Meta is a prime example, having added WhatsApp and Instagram to its portfolio. Before acquiring Instagram, Mark Zuckerberg wrote that if startups like it were allowed to "grow to scale," they could be "very disruptive to us." The list of acquisitions is long, but if we focus on today’s hottest market—artificial intelligence—we see the same pattern. Google acquired DeepMind, Microsoft poured $13 billion into OpenAI, and Amazon invested $4 billion in Anthropic, OpenAI’s primary competitor.
This strategy is a major reason why, in the last decade, no new tech giant has emerged alongside the existing titans.
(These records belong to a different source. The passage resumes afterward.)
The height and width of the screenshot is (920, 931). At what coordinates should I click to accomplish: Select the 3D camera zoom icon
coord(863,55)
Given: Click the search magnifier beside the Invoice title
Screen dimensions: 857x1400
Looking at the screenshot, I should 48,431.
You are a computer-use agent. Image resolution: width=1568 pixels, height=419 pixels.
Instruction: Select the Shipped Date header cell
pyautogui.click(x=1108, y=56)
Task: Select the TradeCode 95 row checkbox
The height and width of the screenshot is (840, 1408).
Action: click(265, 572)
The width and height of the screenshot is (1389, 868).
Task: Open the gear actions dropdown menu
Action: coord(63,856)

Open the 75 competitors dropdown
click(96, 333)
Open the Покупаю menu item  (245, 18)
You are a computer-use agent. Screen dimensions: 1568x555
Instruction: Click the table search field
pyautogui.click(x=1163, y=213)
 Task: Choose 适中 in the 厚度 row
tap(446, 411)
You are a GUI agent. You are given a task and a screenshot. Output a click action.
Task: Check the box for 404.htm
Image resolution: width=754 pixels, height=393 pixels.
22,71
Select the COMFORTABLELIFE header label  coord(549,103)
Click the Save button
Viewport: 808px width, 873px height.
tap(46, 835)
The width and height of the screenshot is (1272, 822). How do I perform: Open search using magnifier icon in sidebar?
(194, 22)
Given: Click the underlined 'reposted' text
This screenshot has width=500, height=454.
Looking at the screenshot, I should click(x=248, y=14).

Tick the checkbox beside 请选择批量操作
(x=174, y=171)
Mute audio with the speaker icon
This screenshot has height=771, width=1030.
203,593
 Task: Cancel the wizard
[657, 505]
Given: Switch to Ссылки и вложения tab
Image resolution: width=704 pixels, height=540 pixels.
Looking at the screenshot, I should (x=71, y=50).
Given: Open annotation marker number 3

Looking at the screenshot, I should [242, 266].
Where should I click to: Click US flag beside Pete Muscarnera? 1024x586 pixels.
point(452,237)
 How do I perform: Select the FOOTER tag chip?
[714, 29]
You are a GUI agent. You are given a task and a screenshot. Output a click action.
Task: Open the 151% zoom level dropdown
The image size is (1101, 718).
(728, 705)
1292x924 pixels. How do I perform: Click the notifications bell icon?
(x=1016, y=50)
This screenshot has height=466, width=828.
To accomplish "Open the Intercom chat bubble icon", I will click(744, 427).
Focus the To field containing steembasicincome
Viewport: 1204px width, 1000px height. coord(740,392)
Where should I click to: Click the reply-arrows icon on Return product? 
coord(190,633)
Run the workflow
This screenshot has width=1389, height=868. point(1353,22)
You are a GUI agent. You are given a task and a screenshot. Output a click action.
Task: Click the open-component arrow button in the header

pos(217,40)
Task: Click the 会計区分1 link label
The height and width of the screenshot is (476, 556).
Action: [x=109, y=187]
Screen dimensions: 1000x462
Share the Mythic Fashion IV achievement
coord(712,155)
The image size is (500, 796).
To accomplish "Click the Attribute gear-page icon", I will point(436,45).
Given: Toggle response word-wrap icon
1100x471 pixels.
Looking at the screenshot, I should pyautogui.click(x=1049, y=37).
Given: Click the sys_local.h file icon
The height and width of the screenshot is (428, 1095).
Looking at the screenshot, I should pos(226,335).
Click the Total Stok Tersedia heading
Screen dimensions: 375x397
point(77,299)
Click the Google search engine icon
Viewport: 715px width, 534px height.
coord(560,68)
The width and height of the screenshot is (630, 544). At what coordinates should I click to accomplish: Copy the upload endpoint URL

It’s not that Meta, Alphabet, Apple, Microsoft, or Amazon are invincible or unmatched in innovation—it’s that they simply buy all potential threats, sometimes integrating the innovations, and sometimes eliminating them.
With their massive market shares, these giants have little incentive to innovate or disrupt their existing product pipelines. As long as these pipelines generate enough cash to satisfy shareholders with dividends, why should they care? Intel, Cisco, and even Boeing should be warning signs for today’s tech giants: no company is immune. Though these companies are at the top today, growth-stifling strategies can quickly lead to a death spiral. As the financial strategies of these giants become more extreme and serve narrower interests, they become more vulnerable: they lose competitive advantages and invite stricter regulatory scrutiny.